Potremmo benissimo farlo, solo che lo volessimo, per mezzo dell’indagine scientifica e della capacità tecnologica che siamo in grado di mettere in campo. Da diversi decenni esse stanno già esplorando quotidianamente l’invisibile, regalandoci con grande frequenza nuove conoscenze e nuove acquisizioni che stanno progressivamente cambiando, di giorno in giorno, la visione del mondo che si era consolidata fino a qualche decennio fa con la modernità. I concetti positivisti di materia e fisicità hanno ormai subito una svolta irreversibile e ci stiamo sempre più accorgendo che per comprendere il reale dobbiamo osare, per andare oltre il regno dell’apparenza sensibile. Ora sappiamo, in una nuova forma scientifica, che non esistono fenomeni separabili, ma processi correlati ed interrelati, non diretti dall’alto da nessuna entità gerarchica, i quali danno senso al procedere del divenire.

Equa distribuzione del benessere

Dovremmo solo cambiare senso ed indirizzo all’uso che facciamo sia dell’indagine scientifica sia della grande capacità tecnologica. Invece di finalizzarli a priori al dominio del mondo, alla gestione dei poteri e del comando centralizzati e alla realizzazione di profitti finanziari, dovremmo operare per realizzare un’equa distribuzione del benessere, inteso sia per tutti gli esseri umani sia per ogni appartenente ad ogni altra specie vivente sia per il mantenimento dell’equilibrio ecologico naturale. La conoscenza e le realizzazioni di tecnologia sofisticata dovrebbero diventare strumenti realmente a beneficio del mondo, quindi anche della nostra specie, non più innanzitutto della nostra specie, che considera utile a sé lo strapotere di decidere a suo piacimento la vita e la morte di ogni cosa o essere vivente che riesce ad annettersi, fra l’altro ad esclusivo vantaggio dell’esigua minoranza che ha il privilegio di avere in pugno il potere d’imposizione. Si dovrebbe smettere prima di pensare poi di produrre tutto ciò che entra in contrasto con l’armonia degli equilibri omeostatici e geotermici, mentre dovrebbe trionfare l’idea principe che ogni sforzo realizzativo non può e non deve prescindere dall’essere confacente e in coerenza con i principi di correlazione ed interrelazione sistemica. Ci dovrebbe sorreggere costantemente il presupposto, in fondo semplice e «naturale», del rifiuto tassativo di operare in contrasto col contesto che ci permette di vivere.

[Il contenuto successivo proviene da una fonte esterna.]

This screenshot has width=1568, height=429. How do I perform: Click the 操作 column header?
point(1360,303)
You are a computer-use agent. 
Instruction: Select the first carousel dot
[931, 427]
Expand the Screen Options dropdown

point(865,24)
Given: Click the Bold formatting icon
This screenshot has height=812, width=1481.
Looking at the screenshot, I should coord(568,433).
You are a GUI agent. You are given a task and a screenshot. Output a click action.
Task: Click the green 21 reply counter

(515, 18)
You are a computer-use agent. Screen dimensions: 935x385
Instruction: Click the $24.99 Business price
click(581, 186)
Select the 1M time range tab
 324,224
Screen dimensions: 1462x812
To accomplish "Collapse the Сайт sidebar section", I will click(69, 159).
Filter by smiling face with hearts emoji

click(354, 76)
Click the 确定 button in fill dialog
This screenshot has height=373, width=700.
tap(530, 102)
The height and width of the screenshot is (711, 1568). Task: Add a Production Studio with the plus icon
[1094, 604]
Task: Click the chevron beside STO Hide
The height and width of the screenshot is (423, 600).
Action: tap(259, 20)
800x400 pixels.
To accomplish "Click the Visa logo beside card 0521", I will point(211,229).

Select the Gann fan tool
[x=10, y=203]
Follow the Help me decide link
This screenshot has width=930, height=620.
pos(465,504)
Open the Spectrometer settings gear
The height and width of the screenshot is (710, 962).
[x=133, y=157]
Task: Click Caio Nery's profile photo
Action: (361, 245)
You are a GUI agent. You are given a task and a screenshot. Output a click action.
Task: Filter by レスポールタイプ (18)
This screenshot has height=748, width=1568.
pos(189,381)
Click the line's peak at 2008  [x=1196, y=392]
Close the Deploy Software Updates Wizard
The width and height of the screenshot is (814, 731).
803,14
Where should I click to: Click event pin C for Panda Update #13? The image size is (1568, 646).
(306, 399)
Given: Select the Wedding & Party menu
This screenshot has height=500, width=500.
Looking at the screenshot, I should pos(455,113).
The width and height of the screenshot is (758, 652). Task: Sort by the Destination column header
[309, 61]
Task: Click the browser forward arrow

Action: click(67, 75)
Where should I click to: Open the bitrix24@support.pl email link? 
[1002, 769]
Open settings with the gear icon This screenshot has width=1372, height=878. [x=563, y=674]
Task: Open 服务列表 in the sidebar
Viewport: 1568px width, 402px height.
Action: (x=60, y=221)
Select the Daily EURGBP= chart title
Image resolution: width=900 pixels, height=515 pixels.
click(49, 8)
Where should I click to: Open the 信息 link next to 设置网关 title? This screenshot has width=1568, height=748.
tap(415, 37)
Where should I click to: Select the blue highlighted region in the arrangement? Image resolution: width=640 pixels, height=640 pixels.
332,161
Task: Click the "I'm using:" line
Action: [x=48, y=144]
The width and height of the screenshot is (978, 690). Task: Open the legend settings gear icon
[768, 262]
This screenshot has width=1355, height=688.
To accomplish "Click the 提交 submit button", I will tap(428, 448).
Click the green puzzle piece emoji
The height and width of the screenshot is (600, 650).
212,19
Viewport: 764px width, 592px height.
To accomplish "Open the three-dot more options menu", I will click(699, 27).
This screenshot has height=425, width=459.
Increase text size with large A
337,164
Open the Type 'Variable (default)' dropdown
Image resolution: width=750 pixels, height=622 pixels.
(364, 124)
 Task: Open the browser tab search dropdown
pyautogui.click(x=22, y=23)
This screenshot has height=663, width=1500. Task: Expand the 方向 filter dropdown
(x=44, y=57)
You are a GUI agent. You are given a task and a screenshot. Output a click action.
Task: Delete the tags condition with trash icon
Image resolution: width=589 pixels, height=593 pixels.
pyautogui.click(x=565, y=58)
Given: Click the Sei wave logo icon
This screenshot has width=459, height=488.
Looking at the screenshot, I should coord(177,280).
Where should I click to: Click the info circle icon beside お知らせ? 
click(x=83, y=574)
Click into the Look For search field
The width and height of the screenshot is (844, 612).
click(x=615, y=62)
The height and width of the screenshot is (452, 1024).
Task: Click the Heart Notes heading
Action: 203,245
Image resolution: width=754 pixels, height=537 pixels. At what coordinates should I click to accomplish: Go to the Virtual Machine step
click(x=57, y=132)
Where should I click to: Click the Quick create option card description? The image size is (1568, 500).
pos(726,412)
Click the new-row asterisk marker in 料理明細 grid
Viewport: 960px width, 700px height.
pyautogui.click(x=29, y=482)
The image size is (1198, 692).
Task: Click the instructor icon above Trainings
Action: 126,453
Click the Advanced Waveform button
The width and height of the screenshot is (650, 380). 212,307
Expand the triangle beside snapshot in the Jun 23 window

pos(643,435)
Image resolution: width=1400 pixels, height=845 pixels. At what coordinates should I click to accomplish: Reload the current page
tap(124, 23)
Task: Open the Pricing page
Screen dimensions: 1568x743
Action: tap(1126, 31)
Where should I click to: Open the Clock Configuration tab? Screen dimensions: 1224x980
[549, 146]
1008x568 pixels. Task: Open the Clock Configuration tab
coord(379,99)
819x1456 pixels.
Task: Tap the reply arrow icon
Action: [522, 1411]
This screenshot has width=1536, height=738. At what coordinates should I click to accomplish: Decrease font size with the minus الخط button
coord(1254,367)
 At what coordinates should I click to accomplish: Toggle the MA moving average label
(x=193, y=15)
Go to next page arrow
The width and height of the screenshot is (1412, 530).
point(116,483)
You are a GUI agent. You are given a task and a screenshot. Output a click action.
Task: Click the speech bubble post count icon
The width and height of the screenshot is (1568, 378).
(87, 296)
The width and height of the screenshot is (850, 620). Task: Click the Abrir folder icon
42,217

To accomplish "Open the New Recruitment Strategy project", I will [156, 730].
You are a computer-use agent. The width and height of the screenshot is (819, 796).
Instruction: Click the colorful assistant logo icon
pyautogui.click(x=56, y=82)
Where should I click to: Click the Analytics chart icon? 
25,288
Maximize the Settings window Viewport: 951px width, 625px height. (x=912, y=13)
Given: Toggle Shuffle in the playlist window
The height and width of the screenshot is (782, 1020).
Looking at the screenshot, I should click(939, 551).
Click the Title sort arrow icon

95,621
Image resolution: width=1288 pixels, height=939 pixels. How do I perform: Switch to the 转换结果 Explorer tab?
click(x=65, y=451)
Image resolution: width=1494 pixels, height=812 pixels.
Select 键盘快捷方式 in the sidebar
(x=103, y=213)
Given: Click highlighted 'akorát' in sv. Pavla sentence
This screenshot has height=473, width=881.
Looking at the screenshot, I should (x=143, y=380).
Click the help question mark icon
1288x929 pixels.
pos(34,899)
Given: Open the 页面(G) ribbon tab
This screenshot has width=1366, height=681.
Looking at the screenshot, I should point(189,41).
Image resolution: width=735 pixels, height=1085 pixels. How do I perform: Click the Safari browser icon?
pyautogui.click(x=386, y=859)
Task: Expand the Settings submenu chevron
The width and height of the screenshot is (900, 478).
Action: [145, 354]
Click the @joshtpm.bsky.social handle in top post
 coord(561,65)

Per completare l’opera, dovremmo arrivare a superare la cultura prevalente del dominio in ogni aspetto del nostro stare al mondo, in particolare in riferimento alla gestione politica. Come rilevavo più sopra, c’è un’intima profonda connessione tra il modus operandi interno alla specie, quello sociale, e il modus operandi esterno, nei confronti del contesto ambientale, dal momento che il dominio è ormai il senso per eccellenza, capace di determinare totalitariamente la qualità ed il tipo della relazione con l’universo. Ciò che va superato è l’effetto deleterio della pulsione che spinge al bisogno, capace di diventare spasmodico, di imporsi e dominare a scapito di qualsiasi altra cosa. Ciò che va cambiato alla radice sono l’intenzionalità e l’atteggiamento, assieme alla volontà, del modo di continuare ad esserci. Dobbiamo liberarci della voglia di dominare ed imporci, cominciando ad assaporare il piacere e la gioia dell’essere in armonia col mondo, respirando a pieni polmoni l’aria pulita e salutare della libertà, opposta per sua natura a quella inquinata ed inquinante del dominio.